### What this task involves
Take the line containing "Given: Click the pixel5 column header" and every line after it to the end of the records, and copy them exactly, excluding pictures.

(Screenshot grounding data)
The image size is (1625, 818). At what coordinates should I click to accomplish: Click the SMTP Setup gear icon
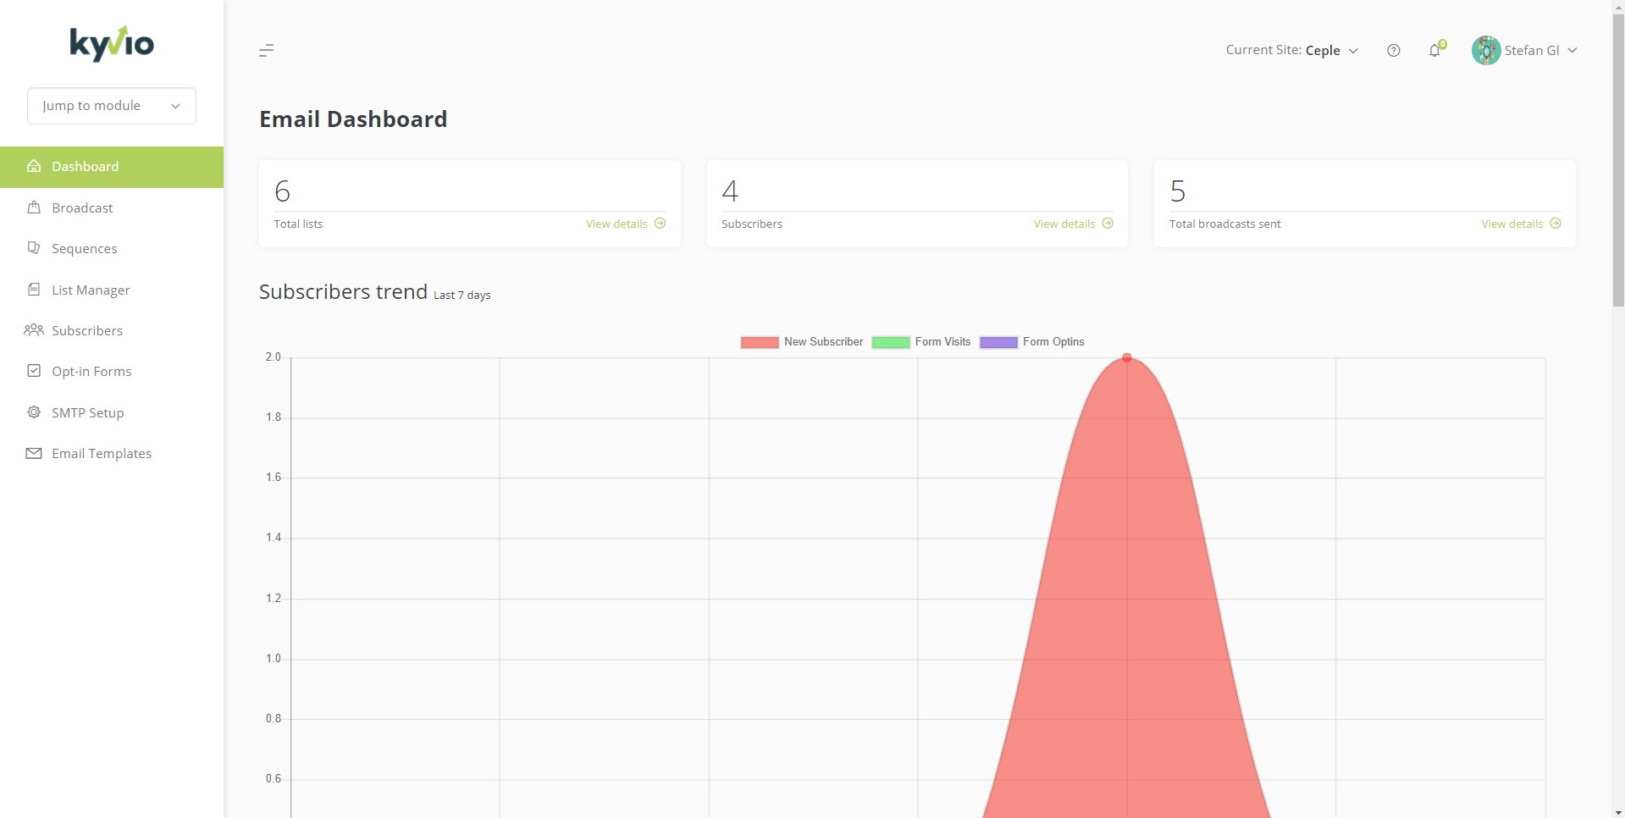coord(34,412)
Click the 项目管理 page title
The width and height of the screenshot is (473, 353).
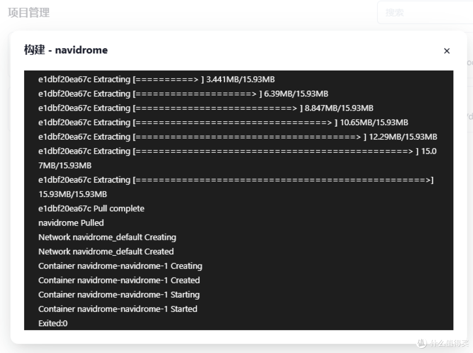point(28,12)
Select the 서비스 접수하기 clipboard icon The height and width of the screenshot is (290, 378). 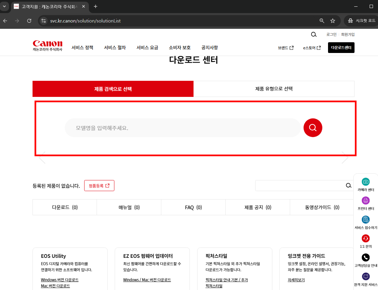tap(365, 220)
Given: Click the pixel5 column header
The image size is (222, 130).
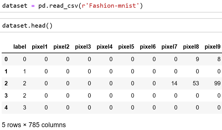Looking at the screenshot, I should click(x=126, y=47).
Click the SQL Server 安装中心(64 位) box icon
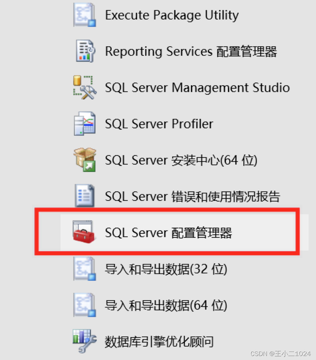 point(84,160)
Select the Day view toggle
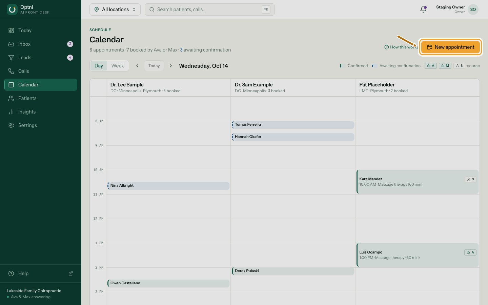This screenshot has height=305, width=488. 99,66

### Task solution
Given: Click the pixel5 column header
The image size is (222, 130).
Looking at the screenshot, I should click(x=126, y=47).
Click the SQL Server 安装中心(64 位) box icon
 point(84,160)
Select the Day view toggle
This screenshot has height=305, width=488. 99,66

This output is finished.